Class-factory mixins are a powerful concept for organizing re-usable class code. However, with the introduction of #hashtag private fields, mixins suffer the problem that private fields are not reliable across mixin applications (because technically each class returned by a mixin is a different class, but that’s not the intent developers typically have with private fields).
Another issue is that class-factory mixins are very difficult to use in TypeScript, requiring a lot of boilerplate, and riddled with issues causing TypeScript type features to be unavailable for that use case. For example private and protected members are not currently supported with class-factory mixins, among others.
The following issue details both problems:
What if we had a way to define a partial class, which can be used to define a concrete class later? Mixins could look like the following:
partial class Foo {
#foo = 123
meth() {
console.log(this.#foo)
}
}
It could then be used as a regular class to extend from, or as a mixin. Without types in plain JS, like this:
class MyClass extends Foo {}
new MyClass().meth() // logs 123
class OtherClass extends MyClass(AnotherClass) {}
new OtherClass().meth() // logs 123
A partial class cannot have an extends clause. A base class can only be provided to the partial class by the user of the partial class, and the extends becomes implicit with the given user base class.
For TypeScript, the type of base classes could be constrained with added type syntax, similar to a return type:
partial class Foo: HTMLElement {
#foo = 123
meth() {
console.log(this.#foo)
}
}
In this example, the Foo class is restricted to accepting only base classes that extend from HTMLElement.
class MyEl extends Foo(HTMLDivElement) {...}
class OtherEl extends Foo(Object) {...} // type error in TypeScript
The presence of the type annotation, in TypeScript, also means that APIs inside of the partial class can be type checked based on the base class constraint:
partial class Foo: HTMLElement {
#foo = 123
meth() {
console.log(this.#foo)
this.querySelector('.foo') // ok, this member is available due to the base class constraint.
}
}
If the colon is awkward there, TypeScript could also introduce a type-only keyword, f.e.

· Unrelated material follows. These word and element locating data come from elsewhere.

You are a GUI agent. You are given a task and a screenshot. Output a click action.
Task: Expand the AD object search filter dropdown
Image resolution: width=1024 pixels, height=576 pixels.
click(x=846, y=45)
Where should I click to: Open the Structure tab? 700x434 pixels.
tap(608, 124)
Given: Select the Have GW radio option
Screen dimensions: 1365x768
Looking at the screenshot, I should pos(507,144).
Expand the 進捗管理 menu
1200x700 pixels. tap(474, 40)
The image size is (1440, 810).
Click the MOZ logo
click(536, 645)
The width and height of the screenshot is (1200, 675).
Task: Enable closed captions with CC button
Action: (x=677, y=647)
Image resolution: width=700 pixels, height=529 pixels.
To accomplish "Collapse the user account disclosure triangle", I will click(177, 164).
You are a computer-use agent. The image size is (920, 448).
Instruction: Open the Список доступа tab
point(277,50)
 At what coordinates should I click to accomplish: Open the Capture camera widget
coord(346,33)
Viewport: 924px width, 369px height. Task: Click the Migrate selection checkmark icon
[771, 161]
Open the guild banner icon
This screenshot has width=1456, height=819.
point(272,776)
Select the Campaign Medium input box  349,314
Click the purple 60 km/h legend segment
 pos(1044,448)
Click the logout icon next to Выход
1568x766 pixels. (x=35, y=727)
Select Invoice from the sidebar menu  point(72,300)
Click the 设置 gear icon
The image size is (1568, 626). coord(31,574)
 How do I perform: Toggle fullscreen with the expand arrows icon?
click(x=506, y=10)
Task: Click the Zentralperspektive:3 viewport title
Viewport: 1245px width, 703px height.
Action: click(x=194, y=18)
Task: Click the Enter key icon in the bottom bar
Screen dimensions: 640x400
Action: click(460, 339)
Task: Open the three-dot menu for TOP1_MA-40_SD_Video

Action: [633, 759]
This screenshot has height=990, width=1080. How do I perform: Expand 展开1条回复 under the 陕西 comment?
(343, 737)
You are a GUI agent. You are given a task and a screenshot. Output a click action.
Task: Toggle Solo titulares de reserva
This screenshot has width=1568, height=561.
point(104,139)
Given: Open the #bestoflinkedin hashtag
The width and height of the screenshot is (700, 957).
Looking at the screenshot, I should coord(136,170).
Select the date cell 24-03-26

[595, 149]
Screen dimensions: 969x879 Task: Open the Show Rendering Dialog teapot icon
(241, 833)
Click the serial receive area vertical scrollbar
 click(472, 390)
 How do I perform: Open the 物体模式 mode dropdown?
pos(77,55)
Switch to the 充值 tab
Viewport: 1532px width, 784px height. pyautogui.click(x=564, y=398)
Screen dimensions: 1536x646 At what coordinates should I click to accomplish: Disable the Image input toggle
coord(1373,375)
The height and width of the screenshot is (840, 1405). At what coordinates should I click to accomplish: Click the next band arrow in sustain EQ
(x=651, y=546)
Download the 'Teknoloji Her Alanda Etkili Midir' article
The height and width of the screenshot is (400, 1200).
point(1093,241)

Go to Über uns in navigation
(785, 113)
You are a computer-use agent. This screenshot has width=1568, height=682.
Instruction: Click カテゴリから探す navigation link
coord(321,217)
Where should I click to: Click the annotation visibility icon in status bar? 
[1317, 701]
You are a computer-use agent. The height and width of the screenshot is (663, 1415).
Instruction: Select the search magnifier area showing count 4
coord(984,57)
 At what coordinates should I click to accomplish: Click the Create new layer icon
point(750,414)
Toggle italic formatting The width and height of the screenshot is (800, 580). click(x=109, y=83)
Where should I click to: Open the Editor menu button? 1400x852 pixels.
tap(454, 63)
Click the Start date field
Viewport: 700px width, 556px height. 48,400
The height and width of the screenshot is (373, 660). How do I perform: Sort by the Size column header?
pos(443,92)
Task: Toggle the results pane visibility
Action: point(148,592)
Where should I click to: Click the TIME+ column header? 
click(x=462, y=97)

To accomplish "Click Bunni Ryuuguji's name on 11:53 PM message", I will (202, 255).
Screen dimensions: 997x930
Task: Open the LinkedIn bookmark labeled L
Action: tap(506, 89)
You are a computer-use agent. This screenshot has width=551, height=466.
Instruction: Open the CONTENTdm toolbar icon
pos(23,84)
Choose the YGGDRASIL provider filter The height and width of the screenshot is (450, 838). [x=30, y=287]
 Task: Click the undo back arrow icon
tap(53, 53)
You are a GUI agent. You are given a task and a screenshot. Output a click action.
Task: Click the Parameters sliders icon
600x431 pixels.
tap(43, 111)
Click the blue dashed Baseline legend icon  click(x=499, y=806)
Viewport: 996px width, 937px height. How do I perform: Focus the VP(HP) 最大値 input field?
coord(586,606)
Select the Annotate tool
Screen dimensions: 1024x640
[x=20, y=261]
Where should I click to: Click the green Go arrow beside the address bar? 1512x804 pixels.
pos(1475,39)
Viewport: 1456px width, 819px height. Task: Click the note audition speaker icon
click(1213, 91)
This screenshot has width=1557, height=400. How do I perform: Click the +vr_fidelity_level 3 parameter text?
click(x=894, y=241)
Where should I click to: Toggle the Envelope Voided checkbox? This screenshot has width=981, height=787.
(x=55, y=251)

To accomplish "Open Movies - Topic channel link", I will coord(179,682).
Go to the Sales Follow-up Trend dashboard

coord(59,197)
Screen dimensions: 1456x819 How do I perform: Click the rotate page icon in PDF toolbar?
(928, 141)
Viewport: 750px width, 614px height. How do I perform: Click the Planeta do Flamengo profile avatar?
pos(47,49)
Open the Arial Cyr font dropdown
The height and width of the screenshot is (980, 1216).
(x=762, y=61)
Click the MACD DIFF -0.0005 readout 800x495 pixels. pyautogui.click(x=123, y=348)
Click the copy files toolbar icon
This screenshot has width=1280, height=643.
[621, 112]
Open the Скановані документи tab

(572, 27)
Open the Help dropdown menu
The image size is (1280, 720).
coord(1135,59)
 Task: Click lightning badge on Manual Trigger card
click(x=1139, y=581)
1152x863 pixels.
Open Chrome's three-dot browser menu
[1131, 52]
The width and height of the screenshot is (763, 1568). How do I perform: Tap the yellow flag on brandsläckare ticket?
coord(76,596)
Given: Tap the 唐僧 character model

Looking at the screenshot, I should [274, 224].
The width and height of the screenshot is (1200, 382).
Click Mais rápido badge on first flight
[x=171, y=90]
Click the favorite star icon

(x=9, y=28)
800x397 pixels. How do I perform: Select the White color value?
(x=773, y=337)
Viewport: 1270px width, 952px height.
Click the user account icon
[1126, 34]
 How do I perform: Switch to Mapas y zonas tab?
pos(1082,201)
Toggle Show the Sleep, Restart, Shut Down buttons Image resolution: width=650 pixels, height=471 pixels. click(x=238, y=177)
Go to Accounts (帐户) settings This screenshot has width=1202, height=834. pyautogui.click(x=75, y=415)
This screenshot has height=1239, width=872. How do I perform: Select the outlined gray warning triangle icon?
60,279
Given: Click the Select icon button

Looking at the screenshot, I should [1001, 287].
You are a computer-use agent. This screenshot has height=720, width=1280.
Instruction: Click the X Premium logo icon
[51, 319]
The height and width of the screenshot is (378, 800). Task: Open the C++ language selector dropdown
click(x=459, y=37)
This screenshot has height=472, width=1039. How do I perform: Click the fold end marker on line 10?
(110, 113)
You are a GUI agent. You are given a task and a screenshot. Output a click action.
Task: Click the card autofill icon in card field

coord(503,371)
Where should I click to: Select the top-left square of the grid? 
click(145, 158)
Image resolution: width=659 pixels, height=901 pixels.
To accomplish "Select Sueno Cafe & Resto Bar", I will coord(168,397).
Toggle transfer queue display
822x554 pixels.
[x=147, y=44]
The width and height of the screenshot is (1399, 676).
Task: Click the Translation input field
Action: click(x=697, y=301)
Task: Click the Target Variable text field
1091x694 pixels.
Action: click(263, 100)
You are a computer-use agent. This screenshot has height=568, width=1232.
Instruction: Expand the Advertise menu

partial class Foo accepts HTMLElement {
...
}
or similar. Actually, I think I like accepts better than a colon!
This ES feature would
- allow for
#privatesyntax to work across all instances of the partial class, regardless of which base class is provided (similar to WeakMaps semantics that are defined outside the lexical scope of a mixin) - potentially make type definitions for mixins in TypeScript easy, or if technically the same complexity would encourage TypeScript to officially support mixin types due to alignment of TypeScript with EcmaScript, finally allowing TS developers to enjoy mixins without all the fuss but with all the practicality
It's also possible that the accepts HTMLElement idea for TypeScript, could be for JavaScript, and enforce an instanceof-like check to verify a given class is or extends from the required base class. Runtime type checking hasn't been a JS feature though.